Day By Day

Wednesday, October 05, 2005

Conservative Reaction To The Miers Nomination

Harold Myerson has a [mostly] perceptive article in the Washington Post on the way in which Bush dissed the conservative intellectual establishment. He writes:
Bypassing all manner of stellar Scalia look-alikes, the president settled on his own in-house lawyer.... Miers has authored no legal opinions that can be dissected, no Supreme Court briefs that can be parsed, no law review articles that can be torn apart.

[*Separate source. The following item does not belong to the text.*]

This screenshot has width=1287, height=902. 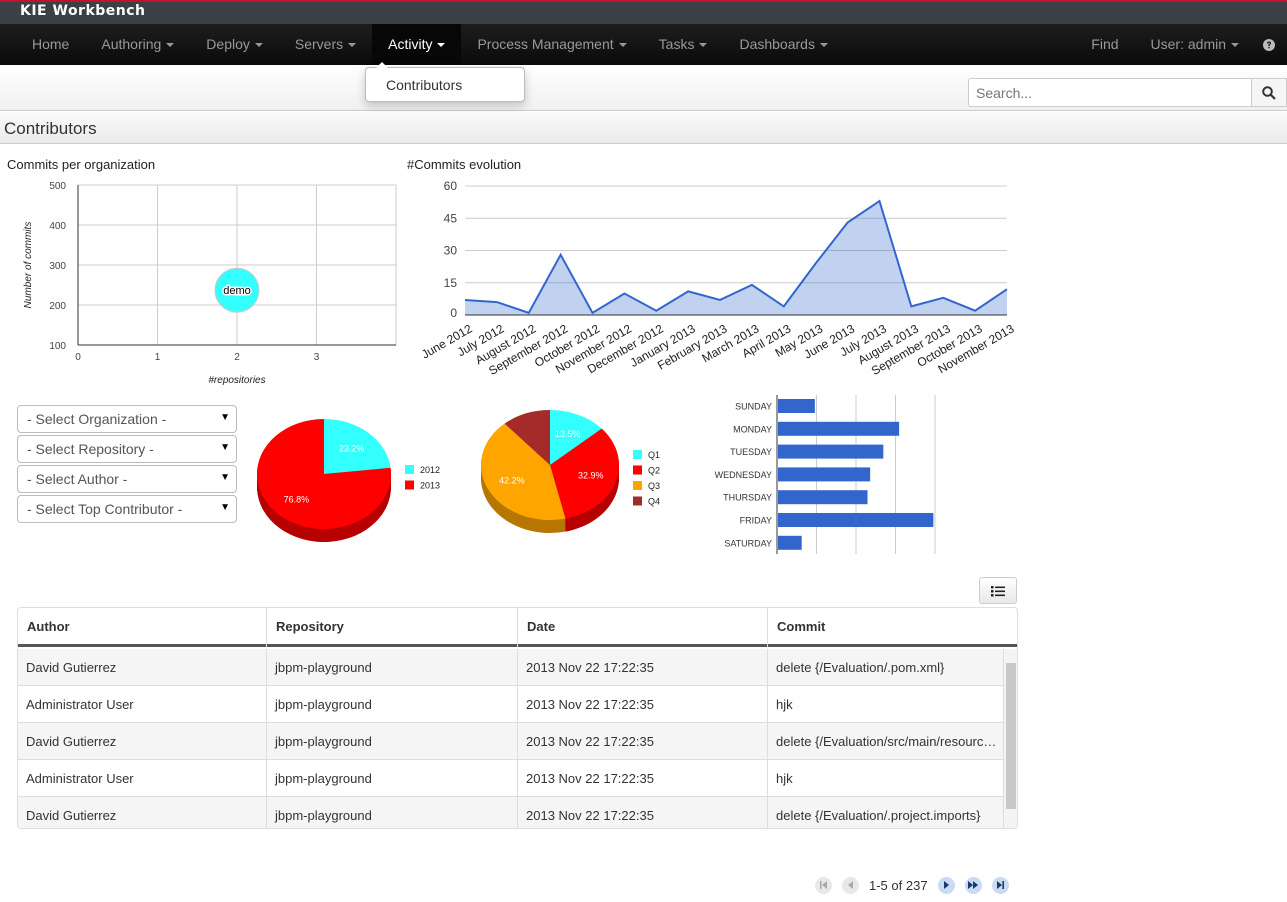 I want to click on column-header-repository: Repository, so click(x=392, y=628).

Which, I suspect, is why her selection cuts so deep in right-wing circles. The problem isn't only that Miers is not openly a movement conservative but that she's as far from a public intellectual as anyone could possibly be. In one fell swoop, Bush flouted both his supporters' ideology and their sense of meritocracy.

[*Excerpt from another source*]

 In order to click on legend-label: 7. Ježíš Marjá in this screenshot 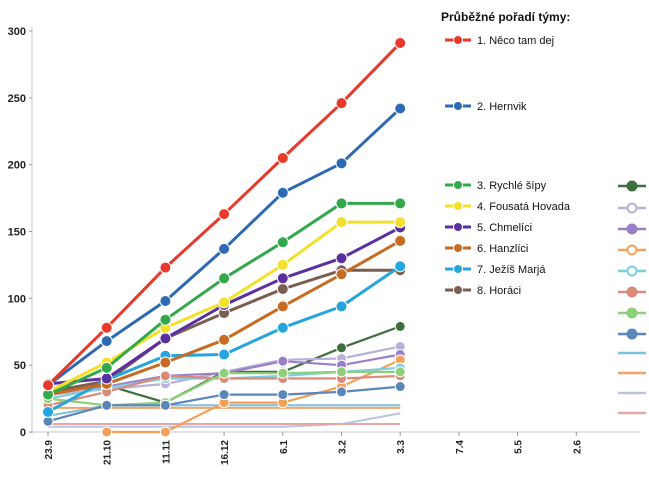, I will do `click(512, 270)`.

Worse, he bypassed the opportunity to demonstrate their intellectual seriousness -- conservatism's intellectual seriousness.

Read the whole thing here.

And, as Myerson notes, Bush was right to do so. Just as the nation demonstrated in its refusal to have a debate over Social Security, it is not spoiling for a fight over choice, however much conservative ideologues might wantsuch a confrontation. Nor does the general public place much confidence in those credentials -- those lines on the vita -- that are so highly prized by intellectuals. The conservatives' objections, however deeply felt, are just not politically functional, moreover they are likely to be disastrous.

As Myerson notes:

[J]ust because the conservative intellectuals are itching for a fight over first principles doesn't mean their country is. The conservative legal movement may have been waiting for this moment, as Frum wrote, for two decades, but the conservative economic movement had also been waiting for more than two decades for its moment, its fight over Social Security. Bush indulged the economic right, and look what happened: Armed with the best thinking of Heritage, Cato and all the right-wing think tanks, the president took on the New Deal and has not yet recovered.

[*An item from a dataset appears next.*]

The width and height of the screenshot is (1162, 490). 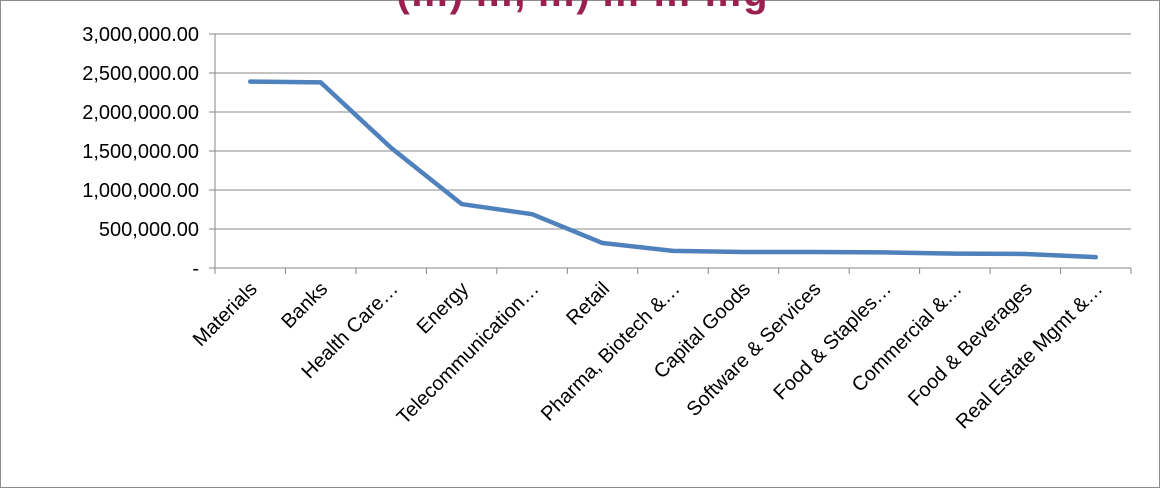 I want to click on y-tick-label: 500,000.00, so click(x=149, y=230).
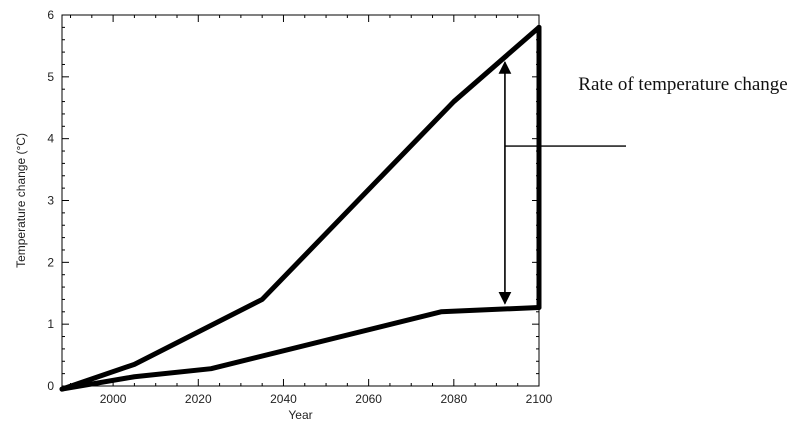  What do you see at coordinates (50, 139) in the screenshot?
I see `y-tick-label: 4` at bounding box center [50, 139].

Now the legal right wants -- what? A public debate over the right to choice? A frontal assault on the right to privacy? A nominee who'll argue, as right-wing darling Janice Rogers Brown has, that the minimum wage and Social Security are unconstitutional? Is it any wonder that Bush, particularly in his weakened state, chose to sidestep those fights? Most of the right wing's legal agenda commands minority support in the country and provokes majority opposition. How many battles of ideas can Bush afford to lose?

The world of the mind is a wonderful place, but it has its place, and that is in the sheltered groves of academe -- not in the corridors of power. Far too many bright young things in the conservative movement have been seduced by the Marxist vision of intellectuals as the vanguard of revolution. In fact they are more like the Decembrists. Every once in a while it is useful for someone like Bush, who actually has to govern responsibly, to slap them upside the head and remind them of how inconsequential they really are in the larger scheme of things.